And today Pierre Tristam served up this tasty morsel about the end of the Bush presidency and what nasty things to expect while he runs out the clock:
Resigning would be too statesmanlike an act for a man who likes to rule by edicts, and to whom power is its own reward. So we’ll spend the next two years sustaining his chaotic clock-running, watching the flashpoints of disasters he lit up spread their fires from Iraq to Afghanistan to Iran to North Korea, watching the promises he made about New Orleans sink in a flood of indifference and government incompetence, watch the machinery of government, corrupted by his years of nepotism and contempt, become its self-fulfilling prophecy of shoddiness and mistrust. The damage done by the Bush junta in the last six years may yet be outdone by the damage of the next two, because at least in the last six there was the hint that some of the criminals involved in the mugging believed in what they were doing, Bush among them. The faith-based business, remember. Now the worst part of the end of the Bush presidency, the most palpable part of that end, as we saw it on January 10 and again in th e State of the Union , is that Bush himself, like his father in 1992, no longer believes. He’s given up. He quit. As he has always quit. What’s left is the old shell, the reconstructed drunk without a goal, the resentful loser. And there’s nothing more dangerous when he remains, all ridicule aside, the “decider” and worse: the commander-in-chief.
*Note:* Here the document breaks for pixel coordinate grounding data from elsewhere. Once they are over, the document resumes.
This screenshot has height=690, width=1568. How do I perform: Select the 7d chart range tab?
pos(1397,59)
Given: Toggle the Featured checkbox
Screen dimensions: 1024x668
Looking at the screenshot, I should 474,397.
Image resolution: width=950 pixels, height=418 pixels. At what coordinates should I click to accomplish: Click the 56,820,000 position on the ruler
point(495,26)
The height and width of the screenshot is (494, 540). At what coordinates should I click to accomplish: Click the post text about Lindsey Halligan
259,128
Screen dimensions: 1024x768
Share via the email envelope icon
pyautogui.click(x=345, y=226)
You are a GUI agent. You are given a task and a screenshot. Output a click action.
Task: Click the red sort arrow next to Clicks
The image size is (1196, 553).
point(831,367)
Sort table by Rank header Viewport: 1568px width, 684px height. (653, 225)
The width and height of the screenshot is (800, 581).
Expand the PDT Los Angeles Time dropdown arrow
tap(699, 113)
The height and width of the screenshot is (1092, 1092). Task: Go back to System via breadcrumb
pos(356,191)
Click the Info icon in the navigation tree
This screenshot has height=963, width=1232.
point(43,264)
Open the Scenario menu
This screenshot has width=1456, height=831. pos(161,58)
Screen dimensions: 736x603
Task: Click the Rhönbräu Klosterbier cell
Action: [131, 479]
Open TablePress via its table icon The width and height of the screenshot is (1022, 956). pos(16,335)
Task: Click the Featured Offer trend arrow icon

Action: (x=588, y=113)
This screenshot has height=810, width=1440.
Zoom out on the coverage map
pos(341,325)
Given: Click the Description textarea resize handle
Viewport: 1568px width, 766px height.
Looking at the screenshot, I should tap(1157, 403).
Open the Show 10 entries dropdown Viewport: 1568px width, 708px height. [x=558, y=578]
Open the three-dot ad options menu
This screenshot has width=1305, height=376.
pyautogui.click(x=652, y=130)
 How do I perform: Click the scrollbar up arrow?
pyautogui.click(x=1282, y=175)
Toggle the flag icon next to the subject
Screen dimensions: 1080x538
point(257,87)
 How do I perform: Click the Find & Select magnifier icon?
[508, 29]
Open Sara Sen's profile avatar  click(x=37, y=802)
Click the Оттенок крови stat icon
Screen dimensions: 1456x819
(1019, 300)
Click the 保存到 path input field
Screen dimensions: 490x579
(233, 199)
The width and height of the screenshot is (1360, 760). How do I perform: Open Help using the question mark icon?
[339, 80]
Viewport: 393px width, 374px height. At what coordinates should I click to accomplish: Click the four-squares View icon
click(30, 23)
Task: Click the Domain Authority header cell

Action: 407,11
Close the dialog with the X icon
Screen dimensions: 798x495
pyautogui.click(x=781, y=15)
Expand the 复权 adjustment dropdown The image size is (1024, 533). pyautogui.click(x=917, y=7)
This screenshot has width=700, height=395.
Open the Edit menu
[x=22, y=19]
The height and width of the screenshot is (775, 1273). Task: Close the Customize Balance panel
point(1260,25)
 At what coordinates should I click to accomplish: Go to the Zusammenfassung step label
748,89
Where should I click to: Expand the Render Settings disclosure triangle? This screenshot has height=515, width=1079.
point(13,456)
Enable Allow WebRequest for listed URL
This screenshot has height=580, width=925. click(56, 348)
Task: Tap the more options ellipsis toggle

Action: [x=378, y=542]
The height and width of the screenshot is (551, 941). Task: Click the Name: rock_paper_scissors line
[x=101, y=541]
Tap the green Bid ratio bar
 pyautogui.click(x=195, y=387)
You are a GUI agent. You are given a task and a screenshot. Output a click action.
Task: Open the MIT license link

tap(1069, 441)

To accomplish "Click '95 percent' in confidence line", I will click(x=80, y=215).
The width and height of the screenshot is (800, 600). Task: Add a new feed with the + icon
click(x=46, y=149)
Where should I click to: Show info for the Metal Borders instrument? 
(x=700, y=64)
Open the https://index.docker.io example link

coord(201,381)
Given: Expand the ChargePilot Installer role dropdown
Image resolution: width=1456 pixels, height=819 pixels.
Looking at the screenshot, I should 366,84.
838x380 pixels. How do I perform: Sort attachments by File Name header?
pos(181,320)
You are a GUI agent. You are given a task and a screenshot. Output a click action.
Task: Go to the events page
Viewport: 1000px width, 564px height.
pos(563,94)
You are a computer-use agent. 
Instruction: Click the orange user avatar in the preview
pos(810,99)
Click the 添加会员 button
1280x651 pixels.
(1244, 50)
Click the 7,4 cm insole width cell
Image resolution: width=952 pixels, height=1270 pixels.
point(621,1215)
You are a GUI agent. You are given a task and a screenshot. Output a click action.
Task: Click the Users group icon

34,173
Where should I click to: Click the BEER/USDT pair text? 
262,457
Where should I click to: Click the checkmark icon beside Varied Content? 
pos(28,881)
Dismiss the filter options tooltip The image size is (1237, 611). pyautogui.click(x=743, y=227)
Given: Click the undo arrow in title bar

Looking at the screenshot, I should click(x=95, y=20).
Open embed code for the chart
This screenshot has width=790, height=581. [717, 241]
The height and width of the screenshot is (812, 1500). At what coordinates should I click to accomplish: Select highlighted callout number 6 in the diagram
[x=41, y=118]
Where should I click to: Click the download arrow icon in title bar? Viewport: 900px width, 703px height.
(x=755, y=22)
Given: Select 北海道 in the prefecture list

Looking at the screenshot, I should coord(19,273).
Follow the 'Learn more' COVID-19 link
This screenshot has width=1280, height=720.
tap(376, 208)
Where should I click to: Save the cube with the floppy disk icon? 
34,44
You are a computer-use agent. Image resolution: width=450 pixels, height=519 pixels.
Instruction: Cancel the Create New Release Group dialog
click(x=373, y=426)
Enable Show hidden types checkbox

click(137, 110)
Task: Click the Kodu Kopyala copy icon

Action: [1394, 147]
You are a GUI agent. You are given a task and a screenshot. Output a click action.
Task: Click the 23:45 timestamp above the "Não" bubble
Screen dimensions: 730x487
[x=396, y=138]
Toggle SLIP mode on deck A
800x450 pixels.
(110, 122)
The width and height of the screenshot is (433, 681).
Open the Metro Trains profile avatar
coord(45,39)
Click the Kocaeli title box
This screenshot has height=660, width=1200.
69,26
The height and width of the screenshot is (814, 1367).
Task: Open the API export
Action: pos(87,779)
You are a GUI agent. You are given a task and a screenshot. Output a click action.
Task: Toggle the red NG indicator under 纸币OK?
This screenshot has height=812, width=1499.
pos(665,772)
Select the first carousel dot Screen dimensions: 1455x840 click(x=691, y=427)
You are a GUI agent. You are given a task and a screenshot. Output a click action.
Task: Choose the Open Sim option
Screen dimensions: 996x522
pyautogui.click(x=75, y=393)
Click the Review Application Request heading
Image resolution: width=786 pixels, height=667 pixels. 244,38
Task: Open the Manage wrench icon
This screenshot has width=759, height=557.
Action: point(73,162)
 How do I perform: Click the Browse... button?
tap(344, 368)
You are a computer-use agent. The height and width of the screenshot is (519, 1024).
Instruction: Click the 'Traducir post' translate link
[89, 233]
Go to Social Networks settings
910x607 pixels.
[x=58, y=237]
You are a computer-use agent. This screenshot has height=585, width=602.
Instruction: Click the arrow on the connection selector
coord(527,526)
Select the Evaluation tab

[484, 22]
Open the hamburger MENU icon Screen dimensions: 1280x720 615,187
And just for fun, The New York Times has an interactive tool that lets you search for words and their frequency of use in all seven of Bush SOTU speeches. It shows you in which speeches the word was used, how often, where it appears in the text, in what context it was used, and it provides a graph to compare the usage over the years. Check out “oil.” It was mentioned just four times from 2001 to 2006, and nine times last Tuesday.
Have fun…

























back to the mention of oil in the state of the union speech. if we attempt to pin a motive, like with a criminal suspect, to the war party, there’s a simple one for spreading the now regional war to iran. say a gulf of tonkin sort of event occurs off the coast of iran. missiles and warcraft fill the skies, perhaps iran falls back to a scorched earth (and gulf) policy, and oil tankers can no longer safely maneuver through the strait of hormuz. oil prices skyrocket.
who wins? the oil men. hmmmm.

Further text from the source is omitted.